Brief of Amici Curiae Professors of Health Law and Policy in Support of Petitioner, Ruan v. United States, No. 20-1410

2021 
Controlled substances hold a special place at the intersection of medicine, law, and society. No decisions are as fraught with peril in medicine than whether, how, how much, and for how long to prescribe controlled substances, especially during an opioid crisis. These decisions implicate not just the benefits and risks to the patients to whom drugs are prescribed, but also the risks to third parties who use diverted drugs without medical supervision. The later consideration is as far as Congress intended federal law enforcement to reach into the regulation of medical practice, an area that falls squarely within the States’ police powers.

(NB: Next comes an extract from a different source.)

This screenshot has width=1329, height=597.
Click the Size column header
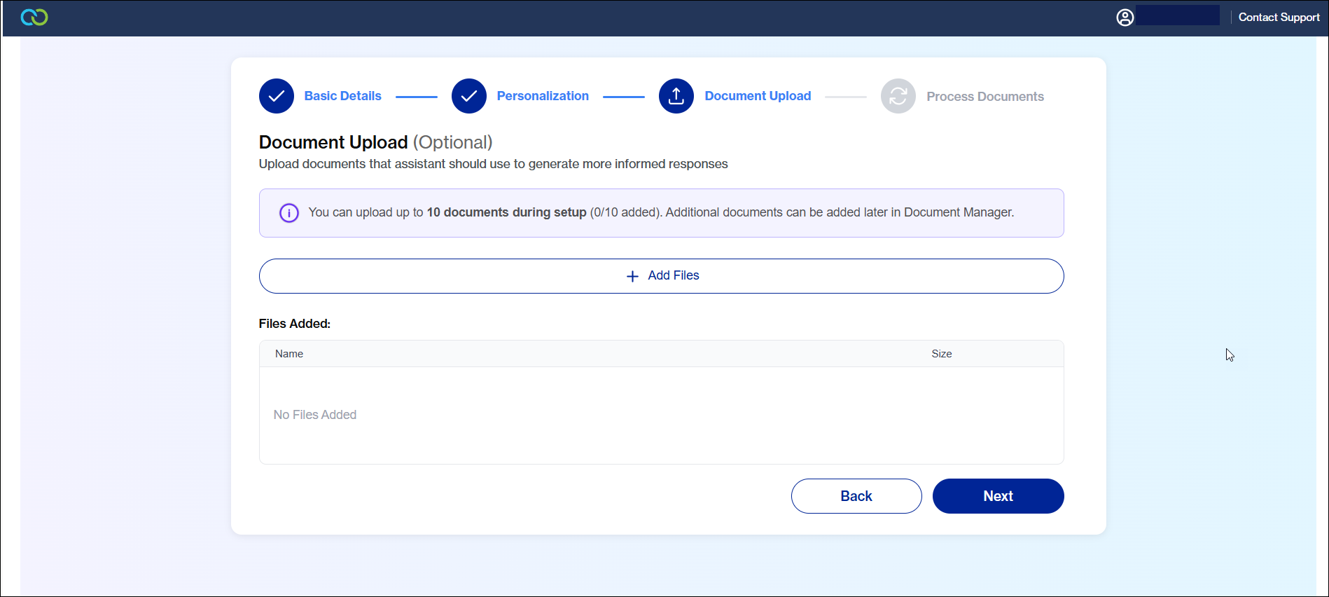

The Eleventh, Fourth, and Tenth Circuits have recently construed the CSA in a manner that permits the government to convict a prescriber of a felony for nothing more than deviations from accepted medical standards, including behavior akin to mere negligence. These circuits have criminalized prescribing negligence by (1) permitting convictions when prescriptions deviate from accepted medical practices without considering whether the practitioner acted without a legitimate medical purpose (also referred to as “beyond the bounds of medical practice”), and (2) constructively refusing to extend to practitioners a good faith defense. These approaches criminalize mistaken or negligent prescribing for which there are already myriad civil, administrative, and even lesser criminal remedies. The constructive rewriting of the CSA as applied to practitioners runs afoul of the text and purpose of the CSA, conflicts with this Court’s controlling case law, imperils the evolution of medicine and patient care, and implicates significant federalism concerns. We respectfully request that this Court clarify that the CSA’s reach only extends to practitioners who prescribe knowingly or intentionally (i.e., not in good faith) without a medical purpose outside the usual course of professional practice. The questions implicated by the instant petition and those in United States v. Naum, No. 20-1480, are what the government must prove to convict a prescribing practitioner under CSA Section 841(a)(1). Consequently, this Court should consolidate the instant petition and Naum and grant certiorari in both cases.